* _Request_:
Can you print the passage of the Purulia Zilla School text from "Information" up to and including "Enrollment: 1500 (approximate)", word for word?

Location
- Purulia, West Bengal India
- Coordinates: 23°19′32″N 86°21′28″E﻿ / ﻿23.3255381°N 86.3577962°E

Information
- Type: 10+2
- Established: 1 May 1853; 172 years ago
- School board: West Bengal Council of Higher Secondary Education West Bengal Board of Secondary Education
- School district: Purulia
- Principal: Barid Baran Mishra
- Faculty: 30+
- Grades: Class pre primary(nursery and kg) and 1 through XII
- Enrollment: 1500 (approximate)
- Language: Bengali
- Campus: urban
- Affiliation: WBCHSE WBBSE

= Purulia Zilla School =

Purulia Zilla School is one of the oldest existing schools in Purulia district, West Bengal, India. It offers grades from class I to class XII. It has two sections. Grade I to Grade V in the morning section and Grade VI to Grade XII in the Day Section. In the morning section it is run by a Teacher-In-Charge and ten other teachers. In the day section it is run by 28 teachers along with a Headmaster and an Assistant Head Master. Once it was a Co-education School but now it is a Boys' School. The main language of instruction used is Bengali.

* _Provided material_:
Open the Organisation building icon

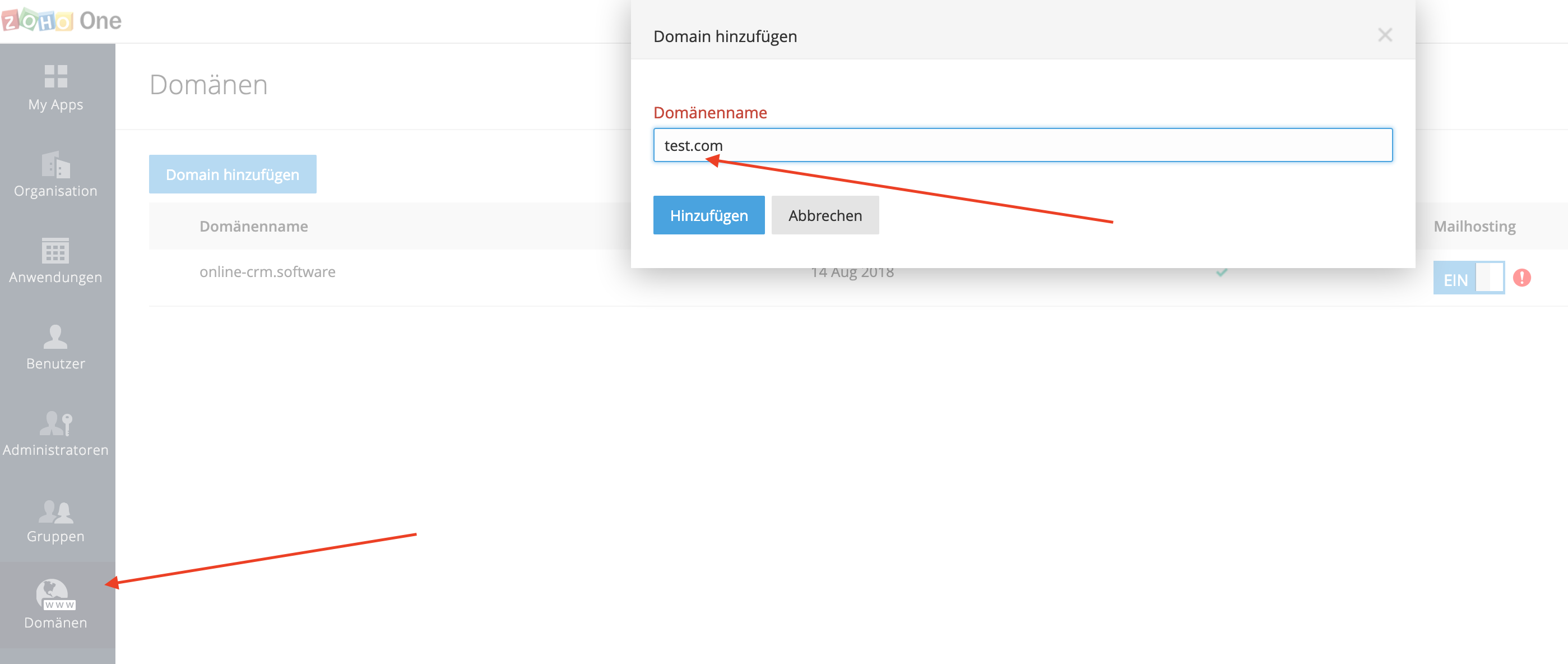[x=55, y=164]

* _Task solution_:
Information
- Type: 10+2
- Established: 1 May 1853; 172 years ago
- School board: West Bengal Council of Higher Secondary Education West Bengal Board of Secondary Education
- School district: Purulia
- Principal: Barid Baran Mishra
- Faculty: 30+
- Grades: Class pre primary(nursery and kg) and 1 through XII
- Enrollment: 1500 (approximate)